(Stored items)
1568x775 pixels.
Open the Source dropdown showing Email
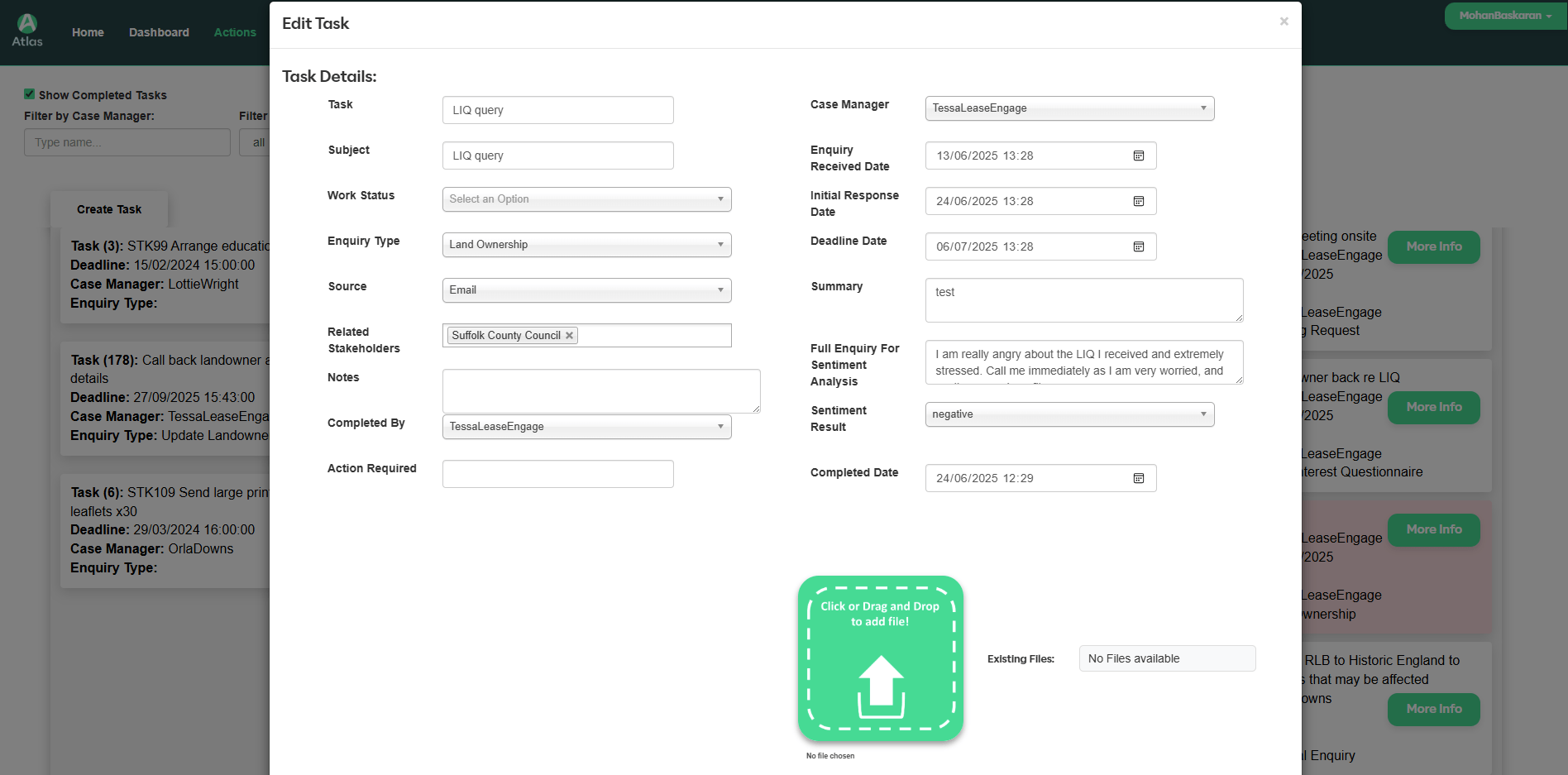tap(586, 290)
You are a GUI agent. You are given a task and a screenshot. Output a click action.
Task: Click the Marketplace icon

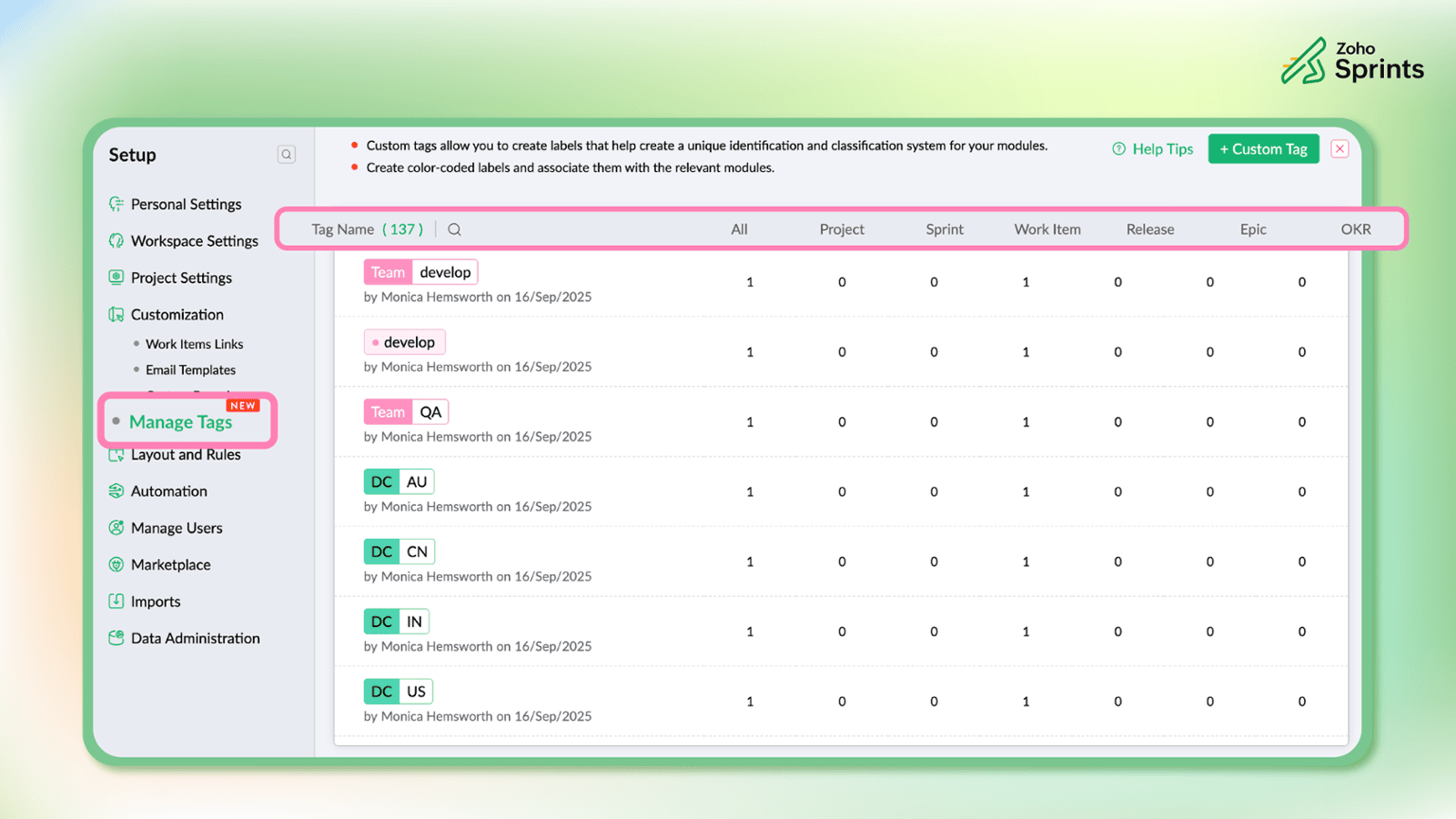point(116,565)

YOUR OBJECTIVE: Copy every entry exactly, leaving out the pictures.

YOUR SOLUTION:
1568x775 pixels.
Open the Source dropdown showing Email
tap(586, 290)
You are a GUI agent. You are given a task and a screenshot. Output a click action.
Task: Click the Marketplace icon

point(116,565)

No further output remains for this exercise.